Below are some records; copy each line in them that contains "named".

########################################

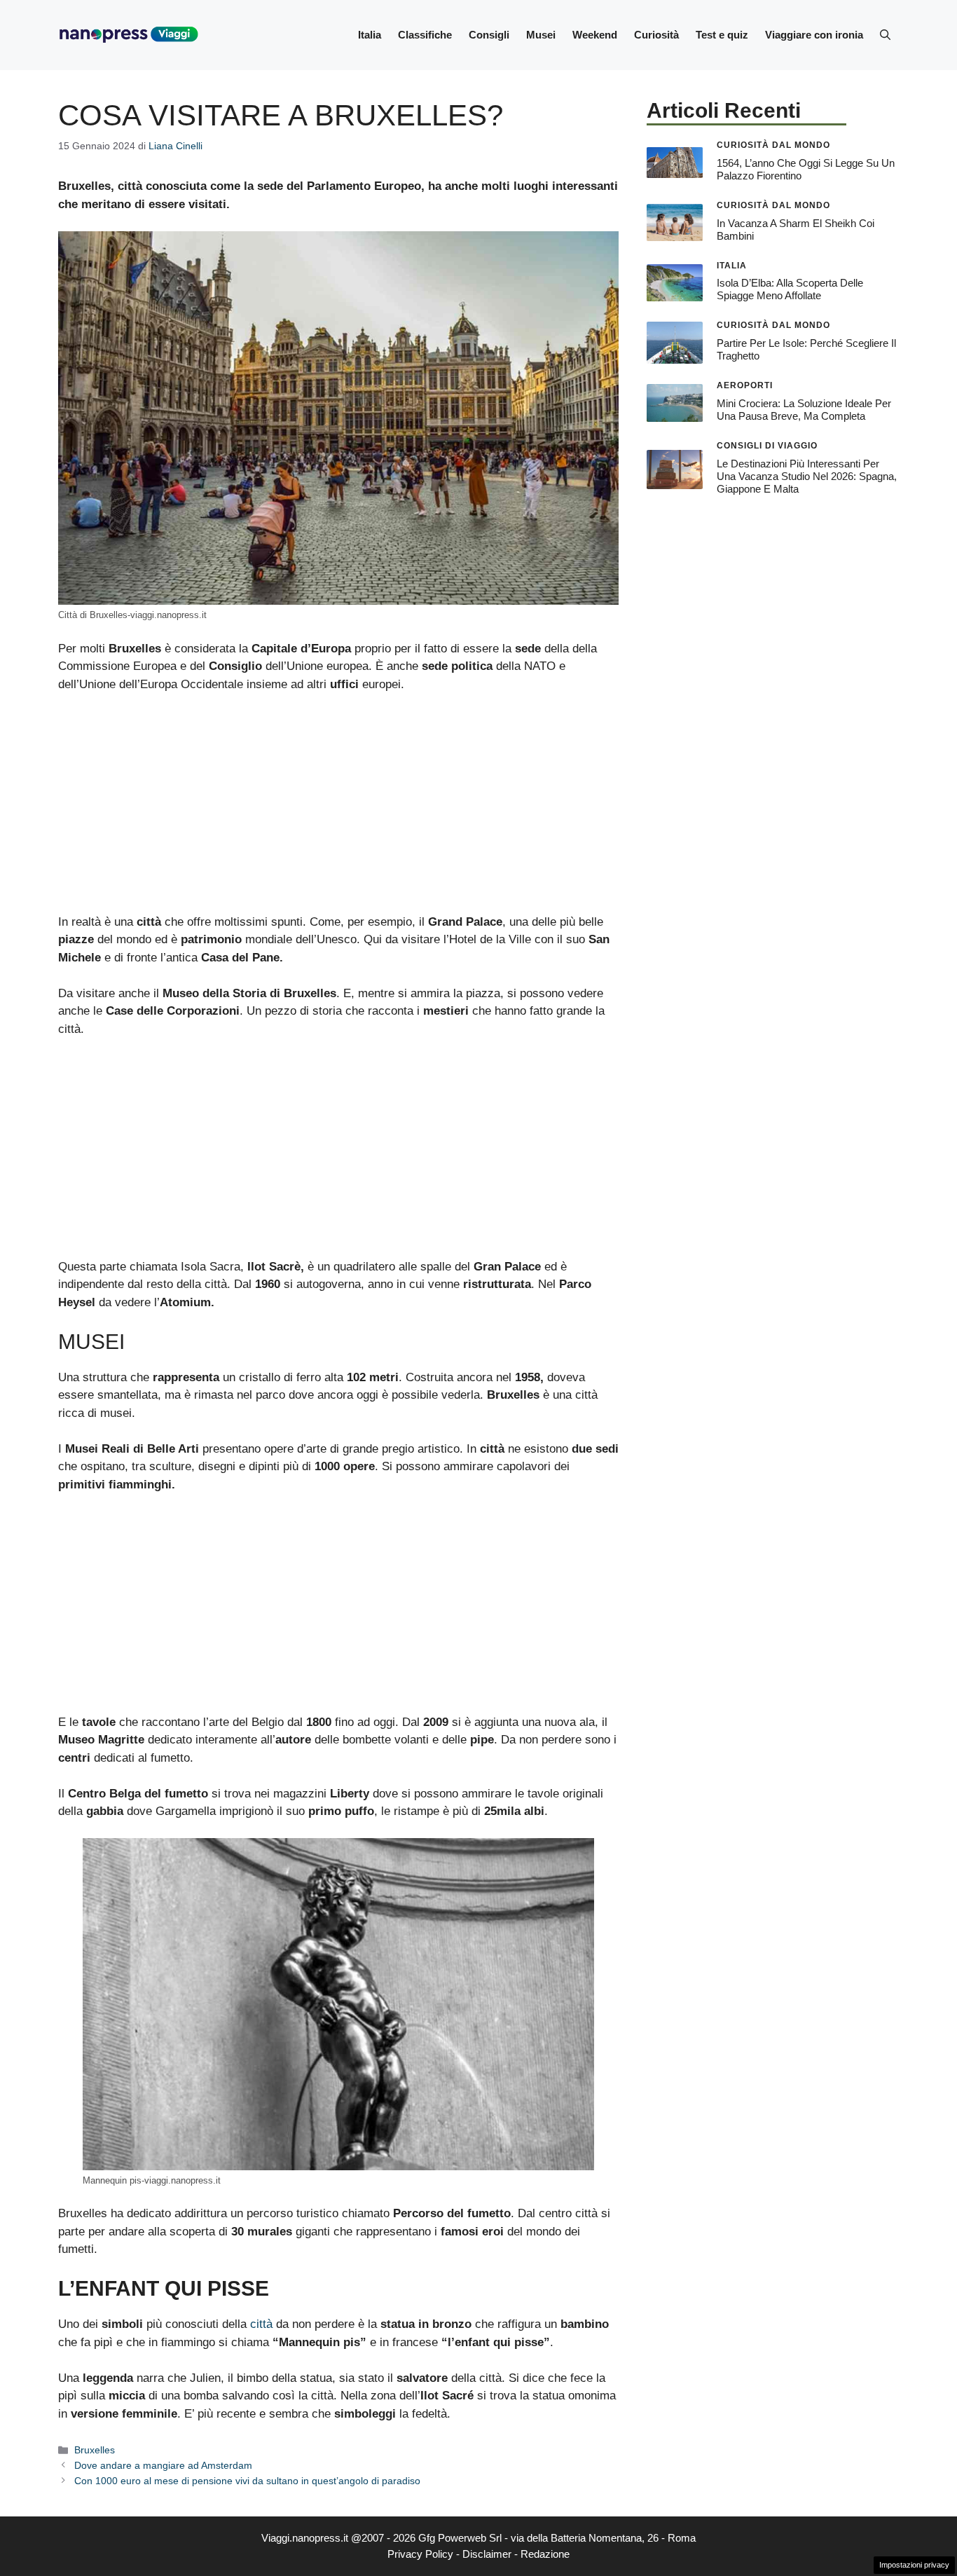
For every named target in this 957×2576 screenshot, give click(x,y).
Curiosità (656, 35)
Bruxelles (94, 2449)
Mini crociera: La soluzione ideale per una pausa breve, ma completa (804, 409)
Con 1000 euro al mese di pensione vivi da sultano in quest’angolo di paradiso (247, 2480)
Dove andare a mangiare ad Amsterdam (163, 2465)
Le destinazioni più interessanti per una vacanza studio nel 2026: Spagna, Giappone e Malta (807, 476)
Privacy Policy (420, 2554)
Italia (369, 35)
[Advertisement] (338, 809)
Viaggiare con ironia (814, 35)
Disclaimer (486, 2554)
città (261, 2324)
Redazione (545, 2554)
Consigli (489, 35)
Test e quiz (722, 35)
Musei (541, 35)
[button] (885, 35)
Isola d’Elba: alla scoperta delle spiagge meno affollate (790, 289)
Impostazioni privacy (914, 2565)
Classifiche (425, 35)
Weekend (594, 35)
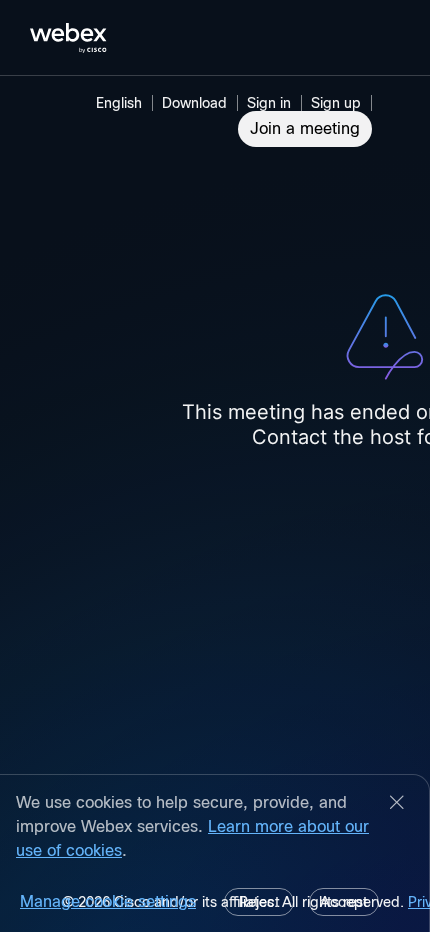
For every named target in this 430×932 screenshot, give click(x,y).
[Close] (397, 804)
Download (194, 103)
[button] (272, 103)
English (119, 103)
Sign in (269, 103)
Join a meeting (305, 128)
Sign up (336, 103)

########################################

• **Result**
For every named target in this 957×2576 screenshot, give click(x,y).
For every named target in this 430×932 screenshot, give click(x,y).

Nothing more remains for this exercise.